**Extract provided**
Europe and Central Asia

Middle East and North Africa

Special Issues and Campaigns

United States

Arms

Children’s Rights

Women’s Human Rights

Appendix




The Role of the International Community

Southern African Development Community

The Southern African Development Community (SADC) tried to spearhead the regional peace efforts in a war that drew three of its member states to the side of its beleaguered member, the Congo. Zimbabwe, Angola, and Namibia proved ineffective in pressing the Congolese government to comply with the 1999 Lusaka cease-fire agreement at a SADC summit meeting on August 7, and again on August 14 at a summit of the parties to the agreement.

United Nations

The Security Council in an August 6, 1999 resolution authorized the deployment for three months of ninety U.N. military liaison personnel to the capitals of the belligerent states. Their mission was to establish contact with the Joint Military Commission formed by the belligerents to police the implementation of the truce. From January 24 to 26, the council held intensive deliberations on the Congolese crisis attended by seven African heads of state. This prepared the ground for Security Council resolution 1291, extending the mandate of the United Nations Observer Mission in the DRC (MONUC) to August 31, and authorizing its expansion to include a 500-strong military observer force plus another 5,537 troops for logistical and security backup. The council authorized the mission to take action to protect U.N. personnel and infrastructure, and civilians facing imminent threats of attack, and on October 13 extended its mandate to December 15.

**Raw data**
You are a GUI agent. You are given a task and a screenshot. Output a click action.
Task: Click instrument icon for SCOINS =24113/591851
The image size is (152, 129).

**Problems to work on**
1. According to the excerpt on the Congo conflict, how many U.N. military liaison personnel did the Security Council authorize in its August 6, 1999 resolution?
2. Transcribe the stretch from "Women’s Human Rights" through "to the agreement." in the excerpt on the Congo conflict.
3. Carry the excerpt on the Congo conflict forward from its last sentence.
The data play no part in this work.

**Written answers**
1. Ninety.

2.
Women’s Human Rights

Appendix




The Role of the International Community

Southern African Development Community

The Southern African Development Community (SADC) tried to spearhead the regional peace efforts in a war that drew three of its member states to the side of its beleaguered member, the Congo. Zimbabwe, Angola, and Namibia proved ineffective in pressing the Congolese government to comply with the 1999 Lusaka cease-fire agreement at a SADC summit meeting on August 7, and again on August 14 at a summit of the parties to the agreement.

3.
While the ground was laid for a peacekeeping mission to the Congo soon after the parties agreed to disengage, the U.N. showed less resolve in moving to the deployment phase, principally blaming the parties to the conflict for failing to live up to their commitments. MONUC also encountered other crippling hurdles, as it was starved of resources, and member states were slow in pledging troops for it.

A Security Council mission to the region in early May pressed for the full cooperation and support of the belligerents for MONUC as a condition for its deployment, but at the time of writing these conditions had not been met. The council on June 16 demanded that Rwanda and Uganda "which have violated the sovereignty and territorial integrity" of the DRC, withdraw their forces from Congolese territory, and that the other parties to the conflict adhere to the timetable of the cease-fire agreement. The council also declared that Rwanda and Uganda should make reparations for the loss of life and property in Kisangani during their clashes there.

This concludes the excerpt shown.